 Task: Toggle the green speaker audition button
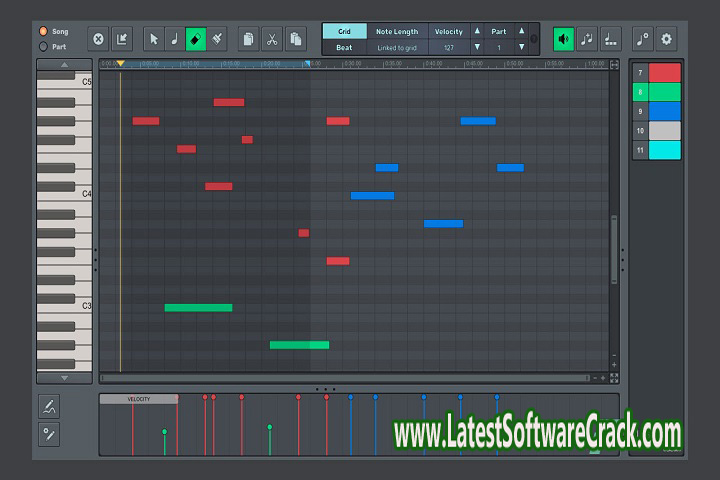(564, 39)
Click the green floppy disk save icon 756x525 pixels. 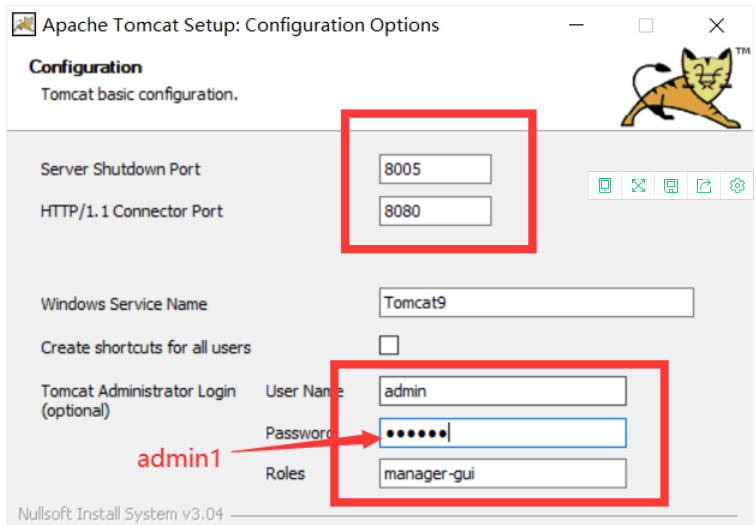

--

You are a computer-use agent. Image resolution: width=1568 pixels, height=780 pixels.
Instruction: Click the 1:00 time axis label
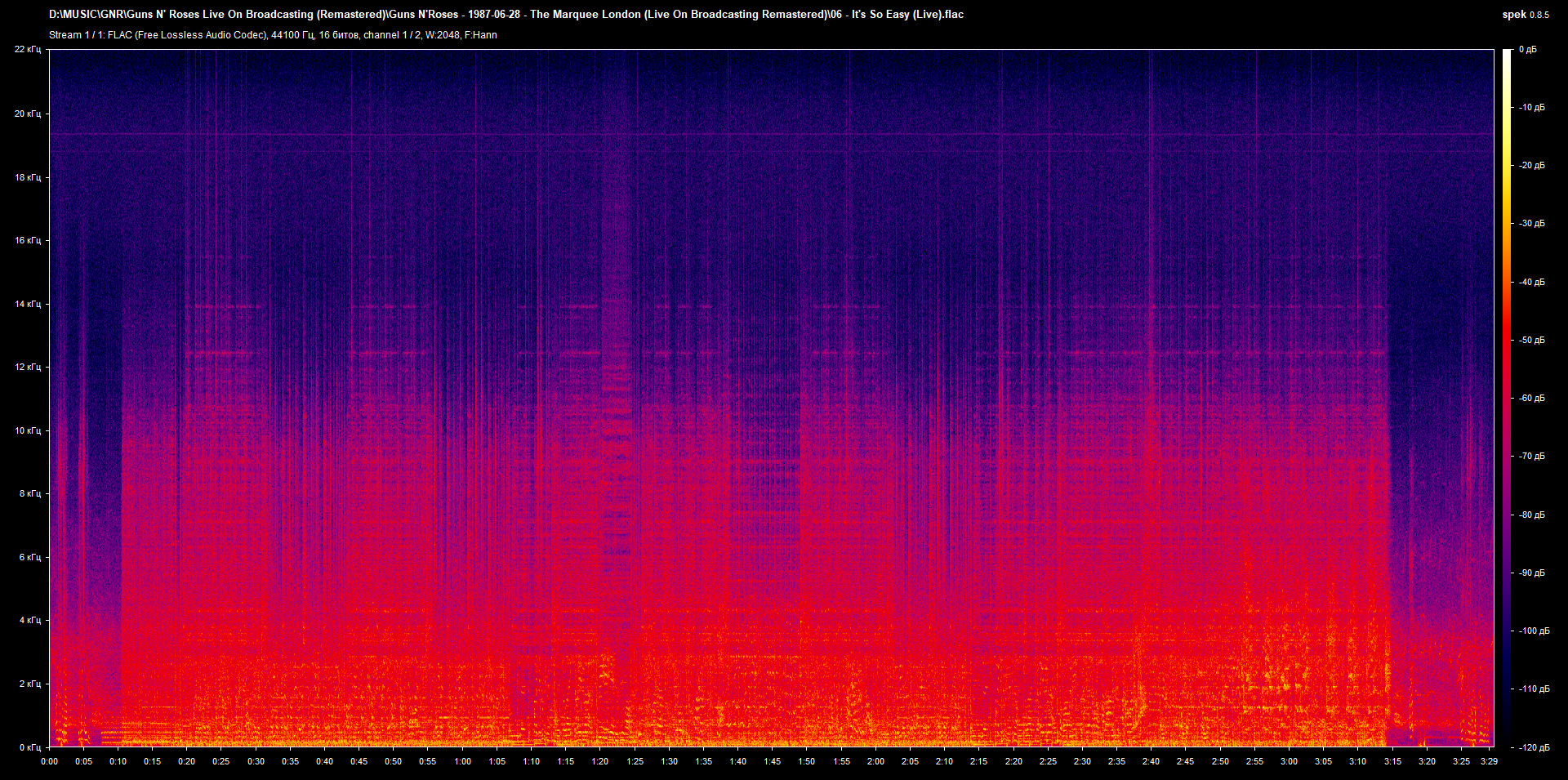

# Problem to solve
Retype everything from the line containing "Task: Toggle the" down to the line containing "Click the green", leaving the pictures out.

# Written response
 Task: Toggle the green speaker audition button
(564, 39)
Click the green floppy disk save icon 756x525 pixels. 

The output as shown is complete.